§ TASKS
1: According to the text on structuring knowledge, about how many characters does the chunker put in each piece of content?
2: Reproduce part of the text on structuring knowledge word for word, beginning at the words "The biggest mistake" and stopping after "to be restructured.".

§ EXERCISE PASSAGE

-- Opening Marker --

Structuring Knowledge

The biggest mistake when creating Knowledge Bases is treating documents as indivisible units of information. The chunker automatically divides content into pieces of ~4,000 characters — but if a single chunk mixes different topics, retrieval brings irrelevant context alongside the relevant content. The goal is to organize content so that each chunk can be useful on its own, without relying on adjacent chunks to make sense. A practical test: read an isolated excerpt from the document. If it answers a specific question without requiring additional context, the granularity is appropriate. If you need to read what comes before or after to understand what it is about, the document needs to be restructured.

Do:

  • Split long documents into smaller files by topic. A 12-chapter product manual PDF benefits from being uploaded as 12 separate files — one per chapter.
  • Use clear headings and subheadings. The chunker respects paragraph structure, and headings help create more thematically cohesive chunks.
  • Write in natural language close to what users use. Semantic similarity works better when the document’s style approximates the style of the questions.

-- Closing Marker --

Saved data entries
-- Opening Marker --

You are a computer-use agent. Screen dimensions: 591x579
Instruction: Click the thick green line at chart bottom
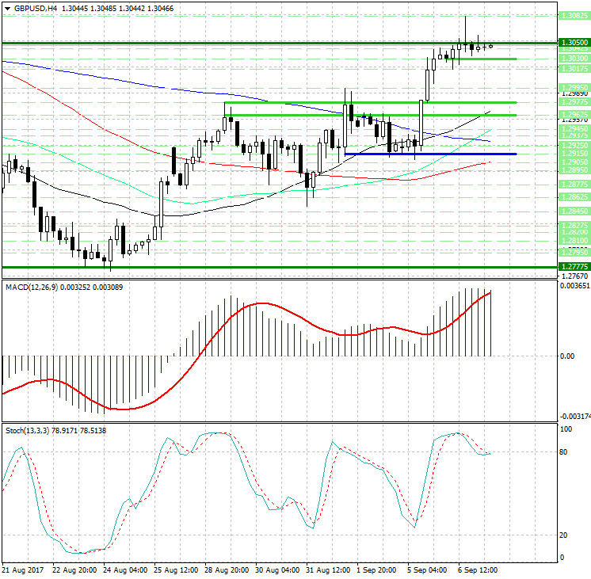[x=277, y=267]
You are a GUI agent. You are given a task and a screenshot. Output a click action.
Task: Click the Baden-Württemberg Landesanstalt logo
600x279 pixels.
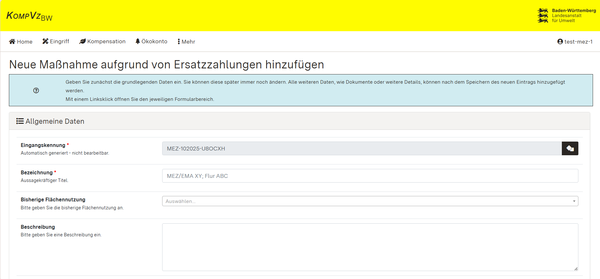[566, 16]
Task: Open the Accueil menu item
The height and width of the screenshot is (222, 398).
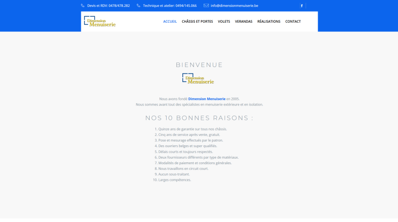Action: (170, 21)
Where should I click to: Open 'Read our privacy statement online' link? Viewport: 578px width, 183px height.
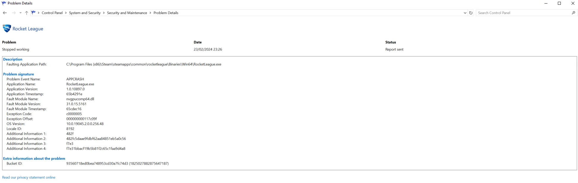[29, 177]
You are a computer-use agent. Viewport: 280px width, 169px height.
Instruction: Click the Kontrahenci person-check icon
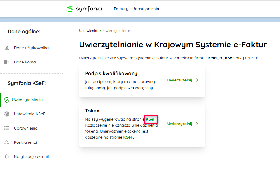(x=7, y=142)
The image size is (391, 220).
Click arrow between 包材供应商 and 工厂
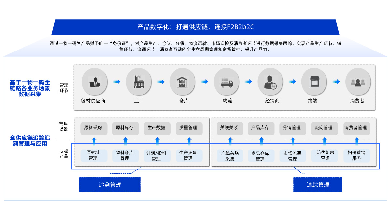tap(116, 82)
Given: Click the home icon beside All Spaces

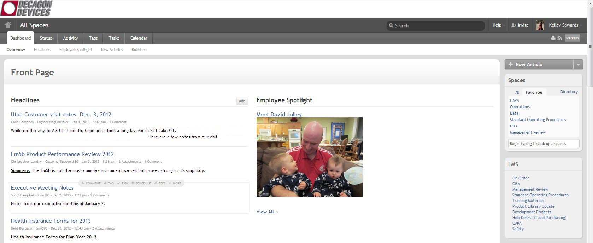Looking at the screenshot, I should coord(8,25).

-- Closing Marker --

§ RESULTS FOR THE EXERCISE
1: About 4,000 characters.

2:
The biggest mistake when creating Knowledge Bases is treating documents as indivisible units of information. The chunker automatically divides content into pieces of ~4,000 characters — but if a single chunk mixes different topics, retrieval brings irrelevant context alongside the relevant content. The goal is to organize content so that each chunk can be useful on its own, without relying on adjacent chunks to make sense. A practical test: read an isolated excerpt from the document. If it answers a specific question without requiring additional context, the granularity is appropriate. If you need to read what comes before or after to understand what it is about, the document needs to be restructured.